Your goal: From the data below, set down exactly the lines between the one holding "Jogo do Bicho de Minas Gerais (162, 2117)" and the one holding "Rio de Janeiro (132, 1292)", inclusive, and no others.

Stored data:
□ □ □
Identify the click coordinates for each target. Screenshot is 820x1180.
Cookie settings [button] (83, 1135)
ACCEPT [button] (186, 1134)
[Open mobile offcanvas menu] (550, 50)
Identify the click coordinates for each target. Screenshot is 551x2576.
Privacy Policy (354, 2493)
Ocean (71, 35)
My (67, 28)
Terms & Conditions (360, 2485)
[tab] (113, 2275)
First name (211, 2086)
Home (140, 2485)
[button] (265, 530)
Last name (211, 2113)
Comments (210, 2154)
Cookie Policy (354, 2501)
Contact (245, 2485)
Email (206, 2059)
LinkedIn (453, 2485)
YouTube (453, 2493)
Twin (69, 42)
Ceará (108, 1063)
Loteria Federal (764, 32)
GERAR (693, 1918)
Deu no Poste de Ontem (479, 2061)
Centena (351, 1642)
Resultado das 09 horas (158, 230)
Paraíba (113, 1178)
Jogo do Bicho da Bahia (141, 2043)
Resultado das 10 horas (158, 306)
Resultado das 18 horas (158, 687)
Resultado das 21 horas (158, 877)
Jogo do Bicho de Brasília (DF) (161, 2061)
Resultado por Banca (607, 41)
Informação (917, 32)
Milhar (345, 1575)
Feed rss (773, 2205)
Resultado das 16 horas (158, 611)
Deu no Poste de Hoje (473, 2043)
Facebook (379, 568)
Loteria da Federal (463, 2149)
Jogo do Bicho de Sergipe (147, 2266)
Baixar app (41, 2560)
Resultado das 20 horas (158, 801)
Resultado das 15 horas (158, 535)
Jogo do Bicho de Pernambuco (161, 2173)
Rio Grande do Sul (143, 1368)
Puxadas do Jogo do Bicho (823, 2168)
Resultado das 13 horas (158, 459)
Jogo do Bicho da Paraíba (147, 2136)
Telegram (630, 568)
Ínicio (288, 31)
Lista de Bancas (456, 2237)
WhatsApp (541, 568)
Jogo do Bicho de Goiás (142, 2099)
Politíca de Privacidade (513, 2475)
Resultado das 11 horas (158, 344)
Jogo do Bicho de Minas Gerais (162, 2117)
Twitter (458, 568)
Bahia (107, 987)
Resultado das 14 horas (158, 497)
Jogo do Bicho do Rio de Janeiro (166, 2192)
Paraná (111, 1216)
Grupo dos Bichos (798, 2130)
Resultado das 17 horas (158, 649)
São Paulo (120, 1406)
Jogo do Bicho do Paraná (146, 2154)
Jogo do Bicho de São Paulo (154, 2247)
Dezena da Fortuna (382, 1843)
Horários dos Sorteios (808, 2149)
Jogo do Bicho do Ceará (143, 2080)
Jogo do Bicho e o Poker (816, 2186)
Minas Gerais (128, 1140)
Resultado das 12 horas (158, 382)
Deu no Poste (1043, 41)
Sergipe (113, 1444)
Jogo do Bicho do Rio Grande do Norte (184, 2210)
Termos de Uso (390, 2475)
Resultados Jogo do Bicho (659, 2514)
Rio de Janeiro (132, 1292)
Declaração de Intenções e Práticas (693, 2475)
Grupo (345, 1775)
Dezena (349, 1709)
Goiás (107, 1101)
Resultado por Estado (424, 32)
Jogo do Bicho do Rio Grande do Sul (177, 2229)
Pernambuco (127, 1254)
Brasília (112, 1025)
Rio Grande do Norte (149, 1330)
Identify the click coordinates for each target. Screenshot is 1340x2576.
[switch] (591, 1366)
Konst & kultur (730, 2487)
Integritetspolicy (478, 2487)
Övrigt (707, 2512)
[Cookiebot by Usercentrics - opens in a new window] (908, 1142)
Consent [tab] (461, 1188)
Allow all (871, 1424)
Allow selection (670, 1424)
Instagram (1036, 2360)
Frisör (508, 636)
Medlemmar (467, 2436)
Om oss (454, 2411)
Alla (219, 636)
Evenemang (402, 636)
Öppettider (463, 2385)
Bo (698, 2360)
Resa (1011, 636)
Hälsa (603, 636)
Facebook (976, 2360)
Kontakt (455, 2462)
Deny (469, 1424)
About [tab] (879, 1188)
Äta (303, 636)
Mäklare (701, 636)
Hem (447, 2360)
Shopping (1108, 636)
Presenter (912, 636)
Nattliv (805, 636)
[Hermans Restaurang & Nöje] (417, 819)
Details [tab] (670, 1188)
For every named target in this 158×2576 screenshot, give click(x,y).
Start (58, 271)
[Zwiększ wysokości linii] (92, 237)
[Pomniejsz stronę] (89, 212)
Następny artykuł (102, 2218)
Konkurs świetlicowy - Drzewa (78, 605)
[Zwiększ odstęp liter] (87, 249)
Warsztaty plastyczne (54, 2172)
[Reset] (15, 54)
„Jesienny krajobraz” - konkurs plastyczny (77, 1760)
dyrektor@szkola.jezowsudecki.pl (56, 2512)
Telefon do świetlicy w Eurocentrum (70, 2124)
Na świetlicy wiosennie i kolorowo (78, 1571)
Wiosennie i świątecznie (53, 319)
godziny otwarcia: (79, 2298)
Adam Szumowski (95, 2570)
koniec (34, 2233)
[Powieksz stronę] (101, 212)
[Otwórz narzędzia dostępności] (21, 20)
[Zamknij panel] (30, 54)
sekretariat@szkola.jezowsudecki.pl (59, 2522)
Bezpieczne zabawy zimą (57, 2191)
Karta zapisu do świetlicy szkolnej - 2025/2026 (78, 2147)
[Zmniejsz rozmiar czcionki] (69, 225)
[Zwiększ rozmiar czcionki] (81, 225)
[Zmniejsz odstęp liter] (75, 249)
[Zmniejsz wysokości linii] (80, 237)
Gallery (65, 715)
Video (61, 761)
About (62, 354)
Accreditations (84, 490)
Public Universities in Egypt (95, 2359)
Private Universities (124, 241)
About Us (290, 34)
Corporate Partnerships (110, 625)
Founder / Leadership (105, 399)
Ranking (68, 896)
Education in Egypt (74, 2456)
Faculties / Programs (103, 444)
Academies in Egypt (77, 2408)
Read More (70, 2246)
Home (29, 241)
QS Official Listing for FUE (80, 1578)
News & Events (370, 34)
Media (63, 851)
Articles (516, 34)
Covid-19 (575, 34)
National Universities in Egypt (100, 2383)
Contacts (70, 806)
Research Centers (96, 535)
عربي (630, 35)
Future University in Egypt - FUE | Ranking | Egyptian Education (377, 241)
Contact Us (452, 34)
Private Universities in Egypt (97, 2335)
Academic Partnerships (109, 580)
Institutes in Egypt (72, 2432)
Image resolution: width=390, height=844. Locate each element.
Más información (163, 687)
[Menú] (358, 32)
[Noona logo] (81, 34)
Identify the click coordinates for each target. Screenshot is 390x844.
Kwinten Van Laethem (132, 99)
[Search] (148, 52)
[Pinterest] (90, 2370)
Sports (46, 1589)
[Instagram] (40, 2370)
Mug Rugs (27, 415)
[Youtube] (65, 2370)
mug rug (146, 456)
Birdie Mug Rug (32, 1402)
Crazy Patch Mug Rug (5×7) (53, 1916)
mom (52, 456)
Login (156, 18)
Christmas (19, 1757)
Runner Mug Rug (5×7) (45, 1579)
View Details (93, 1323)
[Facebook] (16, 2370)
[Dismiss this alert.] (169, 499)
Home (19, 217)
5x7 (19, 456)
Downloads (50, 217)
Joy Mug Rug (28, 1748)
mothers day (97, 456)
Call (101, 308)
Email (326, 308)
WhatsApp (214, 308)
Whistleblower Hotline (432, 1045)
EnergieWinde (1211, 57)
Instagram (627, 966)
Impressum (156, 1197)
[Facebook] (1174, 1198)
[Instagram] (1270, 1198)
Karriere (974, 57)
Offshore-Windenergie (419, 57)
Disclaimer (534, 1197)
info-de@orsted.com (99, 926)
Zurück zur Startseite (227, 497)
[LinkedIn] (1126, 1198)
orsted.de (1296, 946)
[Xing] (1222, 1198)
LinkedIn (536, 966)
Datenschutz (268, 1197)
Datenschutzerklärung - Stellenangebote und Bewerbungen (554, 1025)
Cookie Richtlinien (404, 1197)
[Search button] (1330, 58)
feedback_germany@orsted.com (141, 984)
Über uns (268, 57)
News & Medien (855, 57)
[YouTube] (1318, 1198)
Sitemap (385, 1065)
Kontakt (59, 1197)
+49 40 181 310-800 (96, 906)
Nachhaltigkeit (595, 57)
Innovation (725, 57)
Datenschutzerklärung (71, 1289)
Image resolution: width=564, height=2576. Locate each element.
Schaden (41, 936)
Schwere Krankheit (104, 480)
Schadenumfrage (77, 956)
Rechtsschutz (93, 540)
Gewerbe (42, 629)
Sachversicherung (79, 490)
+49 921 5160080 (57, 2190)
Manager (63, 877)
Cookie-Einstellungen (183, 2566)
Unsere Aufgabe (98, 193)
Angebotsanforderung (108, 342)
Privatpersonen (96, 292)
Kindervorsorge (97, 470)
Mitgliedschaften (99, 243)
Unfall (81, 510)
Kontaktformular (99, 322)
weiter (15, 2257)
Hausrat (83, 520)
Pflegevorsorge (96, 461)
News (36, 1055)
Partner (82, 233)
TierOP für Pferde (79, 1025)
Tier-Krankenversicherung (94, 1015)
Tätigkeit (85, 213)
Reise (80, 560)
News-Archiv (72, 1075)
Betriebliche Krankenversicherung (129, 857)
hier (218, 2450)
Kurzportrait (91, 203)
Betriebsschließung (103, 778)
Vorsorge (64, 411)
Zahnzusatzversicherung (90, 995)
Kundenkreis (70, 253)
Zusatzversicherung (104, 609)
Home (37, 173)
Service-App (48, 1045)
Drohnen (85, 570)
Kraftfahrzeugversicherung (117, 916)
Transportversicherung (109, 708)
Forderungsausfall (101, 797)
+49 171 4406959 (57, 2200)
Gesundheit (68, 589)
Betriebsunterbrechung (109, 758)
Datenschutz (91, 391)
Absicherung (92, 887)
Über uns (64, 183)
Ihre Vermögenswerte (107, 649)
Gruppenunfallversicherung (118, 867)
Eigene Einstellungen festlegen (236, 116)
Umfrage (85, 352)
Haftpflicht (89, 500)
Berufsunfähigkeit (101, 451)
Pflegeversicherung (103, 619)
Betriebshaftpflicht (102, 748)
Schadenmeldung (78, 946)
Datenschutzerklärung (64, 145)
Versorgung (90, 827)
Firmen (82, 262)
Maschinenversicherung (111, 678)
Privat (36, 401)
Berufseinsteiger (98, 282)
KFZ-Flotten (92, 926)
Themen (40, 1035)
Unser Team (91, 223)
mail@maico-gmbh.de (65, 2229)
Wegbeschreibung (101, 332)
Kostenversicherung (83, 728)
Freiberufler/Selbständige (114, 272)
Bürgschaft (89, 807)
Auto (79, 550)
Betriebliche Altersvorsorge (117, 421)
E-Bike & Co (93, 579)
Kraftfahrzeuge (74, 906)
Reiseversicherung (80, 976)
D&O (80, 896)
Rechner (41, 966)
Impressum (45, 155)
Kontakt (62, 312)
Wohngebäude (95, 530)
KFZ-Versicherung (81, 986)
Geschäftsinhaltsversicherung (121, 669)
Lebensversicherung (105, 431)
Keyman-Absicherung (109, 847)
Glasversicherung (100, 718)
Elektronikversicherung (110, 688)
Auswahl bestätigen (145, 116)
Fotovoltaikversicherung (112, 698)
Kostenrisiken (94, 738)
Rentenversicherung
□ □ □
Expected answer:
Jogo do Bicho de Minas Gerais (162, 2117)
Twitter (458, 568)
Bahia (107, 987)
Resultado das 14 horas (158, 497)
Jogo do Bicho do Rio de Janeiro (166, 2192)
Paraná (111, 1216)
Grupo dos Bichos (798, 2130)
Resultado das 17 horas (158, 649)
São Paulo (120, 1406)
Jogo do Bicho do Paraná (146, 2154)
Jogo do Bicho de São Paulo (154, 2247)
Dezena da Fortuna (382, 1843)
Horários dos Sorteios (808, 2149)
Jogo do Bicho do Ceará (143, 2080)
Jogo do Bicho e o Poker (816, 2186)
Minas Gerais (128, 1140)
Resultado das 12 horas (158, 382)
Deu no Poste (1043, 41)
Sergipe (113, 1444)
Jogo do Bicho do Rio Grande do Norte (184, 2210)
Termos de Uso (390, 2475)
Resultados Jogo do Bicho (659, 2514)
Rio de Janeiro (132, 1292)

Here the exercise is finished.